Brendan, the bike’s owner, came to Ellaspede convinced that although the bike’s looks were in the ballpark, something cool could be done to improve them. They worked together deciding on an aesthetic that scrapped the fussy bits, added some colour and generally tightened things up. And all for a not-to-silly budget, too.

The bigger changes are the shortened frame, custom seat, custom graphics on the side covers (which relate to Brendan’s profession), a custom rear guard, lowered handlebars and all-black rims. They lads toyed with the idea of returning the Bonneville to the spoked wheels of the previous model, but there was a budget to consider so some powdercoating on the existing mags was the route chosen.

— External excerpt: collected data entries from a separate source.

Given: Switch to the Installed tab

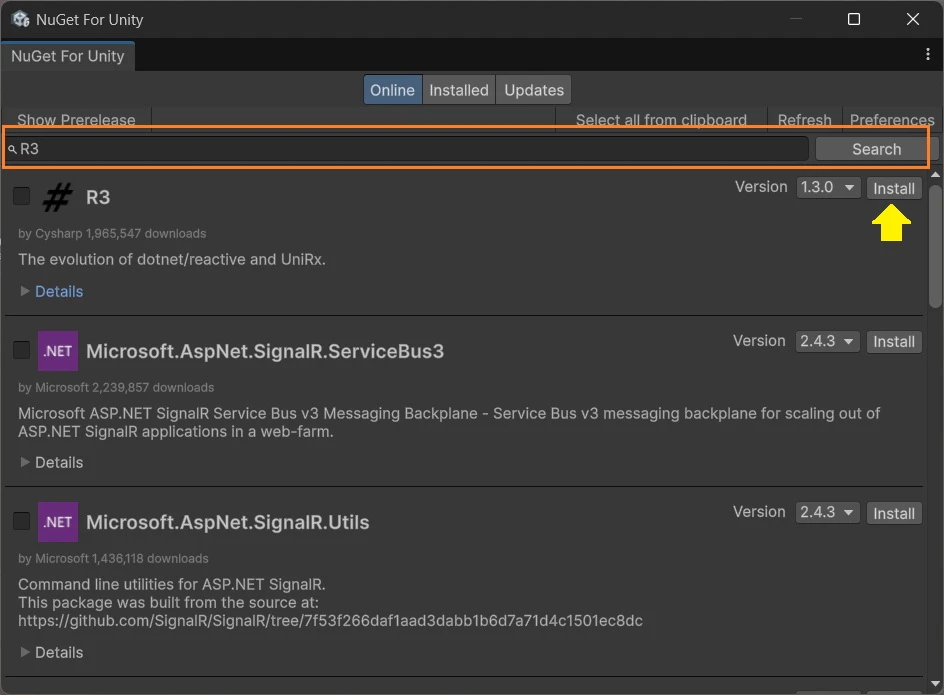Looking at the screenshot, I should (459, 90).
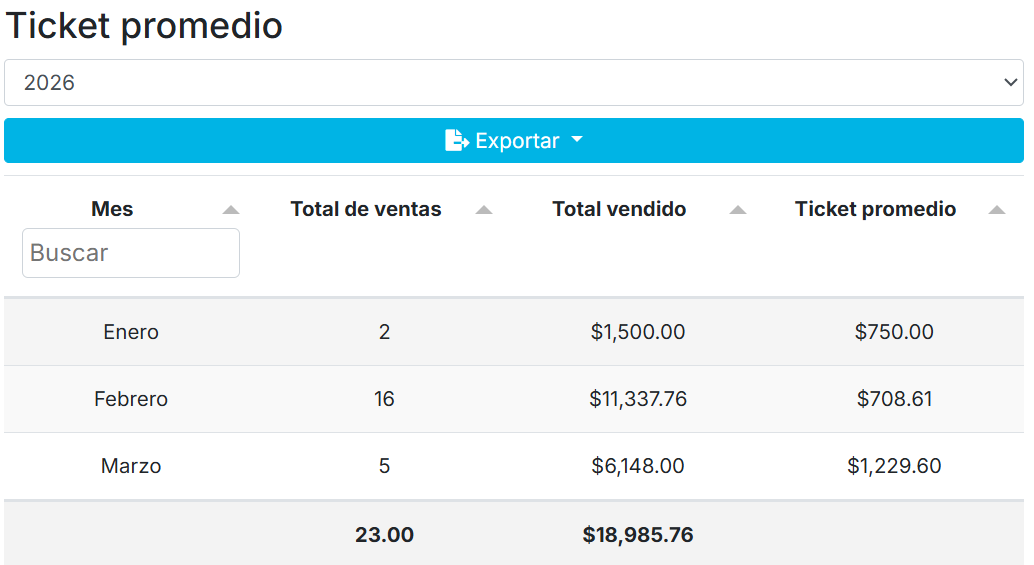Screen dimensions: 1034x565
Task: Select the Febrero row month cell
Action: [131, 399]
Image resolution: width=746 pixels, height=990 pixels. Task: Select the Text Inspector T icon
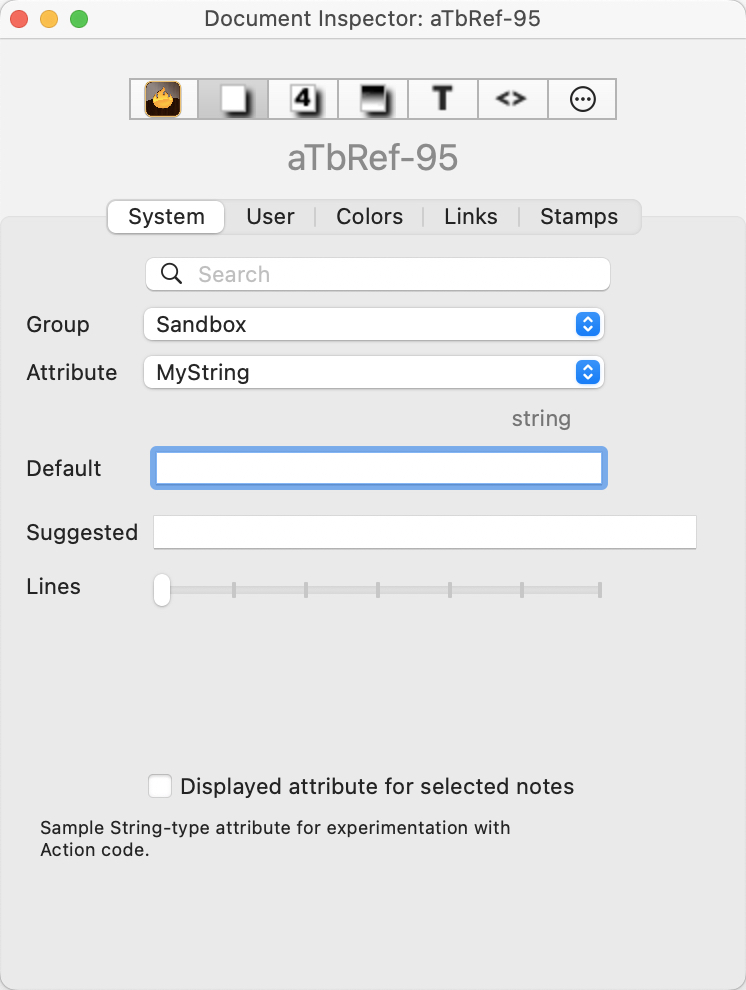442,99
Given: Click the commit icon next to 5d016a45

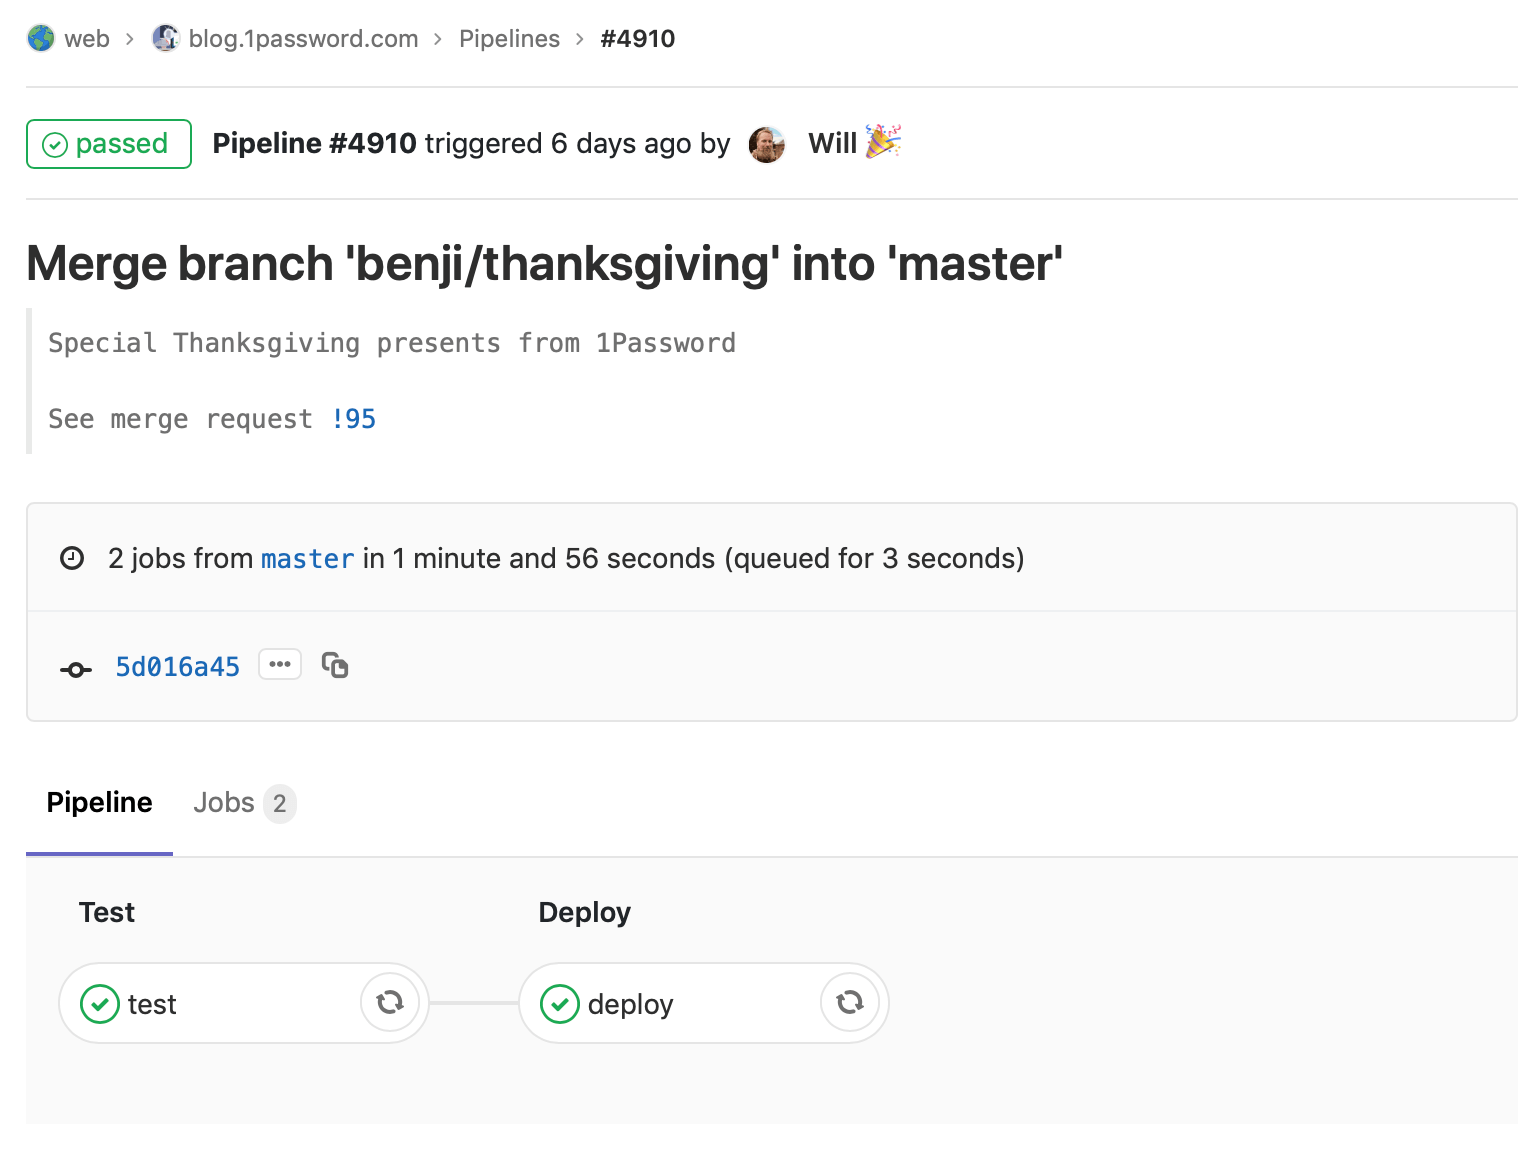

Post the bigger mods, the finer details were seen to. The headlight and gauge were lowered and a custom shroud was added to smooth the headstock. Gators now cover the forks. The ignition, regulator/rectifier and horn have also been relocated via a British Custom bracket.

A flexible LED stop light tucks in under the seat, and a number plate relocation bracket was made to retain some legal coverage of the rear wheel. The mufflers were shortened and then mated to the original brackets by flipping side to side. Posh indicators rounded out the changes.

The final mod was a custom wiring loom to make all the new bits work, an air injection removal kit (again c/o British Customs) and an alarm which had everyone in the shop bleeding from the ears until they figured out how to use it properly. Amazing what an instruction manual can do, isn’t it? All up, it’s maybe not a ground-breaking build, but definitely one which has gilded this Bonnie’s lily and made Brendan a very happy chappy.